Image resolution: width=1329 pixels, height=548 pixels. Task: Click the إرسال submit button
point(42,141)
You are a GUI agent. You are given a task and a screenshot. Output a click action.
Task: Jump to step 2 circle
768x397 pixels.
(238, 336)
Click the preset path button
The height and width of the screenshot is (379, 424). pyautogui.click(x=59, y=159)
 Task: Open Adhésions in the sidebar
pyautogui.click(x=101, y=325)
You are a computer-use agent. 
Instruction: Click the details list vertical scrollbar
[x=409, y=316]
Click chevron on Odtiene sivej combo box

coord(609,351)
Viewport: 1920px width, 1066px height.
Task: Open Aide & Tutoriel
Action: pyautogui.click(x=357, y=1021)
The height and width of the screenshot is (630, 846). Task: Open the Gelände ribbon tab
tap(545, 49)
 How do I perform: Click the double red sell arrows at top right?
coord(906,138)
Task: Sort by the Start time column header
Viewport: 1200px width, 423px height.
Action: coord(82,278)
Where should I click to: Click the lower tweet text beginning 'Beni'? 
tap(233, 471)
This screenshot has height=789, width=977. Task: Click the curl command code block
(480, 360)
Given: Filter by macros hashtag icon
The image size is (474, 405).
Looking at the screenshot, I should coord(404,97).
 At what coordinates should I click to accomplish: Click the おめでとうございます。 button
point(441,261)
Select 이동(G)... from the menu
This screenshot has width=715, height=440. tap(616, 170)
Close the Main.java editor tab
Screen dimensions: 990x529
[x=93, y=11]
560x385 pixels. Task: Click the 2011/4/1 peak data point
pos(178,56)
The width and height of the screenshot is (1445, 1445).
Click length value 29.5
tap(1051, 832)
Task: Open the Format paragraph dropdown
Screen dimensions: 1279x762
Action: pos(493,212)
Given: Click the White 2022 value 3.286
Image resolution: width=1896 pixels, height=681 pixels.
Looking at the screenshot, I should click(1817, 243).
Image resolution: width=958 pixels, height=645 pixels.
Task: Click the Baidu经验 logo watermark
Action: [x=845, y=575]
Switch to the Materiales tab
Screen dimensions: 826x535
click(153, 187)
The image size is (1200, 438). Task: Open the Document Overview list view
▬▬▬▬▬▬▬▬▬▬
Prompt: Transcribe the data in full, keeping every detail.

Task output:
Image resolution: width=1329 pixels, height=548 pixels. Task: Click the إرسال submit button
point(42,141)
You are a GUI agent. You are given a task and a screenshot. Output a click action.
Task: Jump to step 2 circle
768x397 pixels.
(238, 336)
Click the preset path button
The height and width of the screenshot is (379, 424). pyautogui.click(x=59, y=159)
 Task: Open Adhésions in the sidebar
pyautogui.click(x=101, y=325)
You are a computer-use agent. 
Instruction: Click the details list vertical scrollbar
[x=409, y=316]
Click chevron on Odtiene sivej combo box

coord(609,351)
Viewport: 1920px width, 1066px height.
Task: Open Aide & Tutoriel
Action: pyautogui.click(x=357, y=1021)
The height and width of the screenshot is (630, 846). Task: Open the Gelände ribbon tab
tap(545, 49)
 How do I perform: Click the double red sell arrows at top right?
coord(906,138)
Task: Sort by the Start time column header
Viewport: 1200px width, 423px height.
Action: coord(82,278)
Where should I click to: Click the lower tweet text beginning 'Beni'? 
tap(233, 471)
This screenshot has height=789, width=977. Task: Click the curl command code block
(480, 360)
Given: Filter by macros hashtag icon
The image size is (474, 405).
Looking at the screenshot, I should coord(404,97).
 At what coordinates should I click to accomplish: Click the おめでとうございます。 button
point(441,261)
Select 이동(G)... from the menu
This screenshot has width=715, height=440. tap(616, 170)
Close the Main.java editor tab
Screen dimensions: 990x529
[x=93, y=11]
560x385 pixels. Task: Click the 2011/4/1 peak data point
pos(178,56)
The width and height of the screenshot is (1445, 1445).
Click length value 29.5
tap(1051, 832)
Task: Open the Format paragraph dropdown
Screen dimensions: 1279x762
Action: pos(493,212)
Given: Click the White 2022 value 3.286
Image resolution: width=1896 pixels, height=681 pixels.
Looking at the screenshot, I should click(1817, 243).
Image resolution: width=958 pixels, height=645 pixels.
Task: Click the Baidu经验 logo watermark
Action: [x=845, y=575]
Switch to the Materiales tab
Screen dimensions: 826x535
click(153, 187)
The image size is (1200, 438). Task: Open the Document Overview list view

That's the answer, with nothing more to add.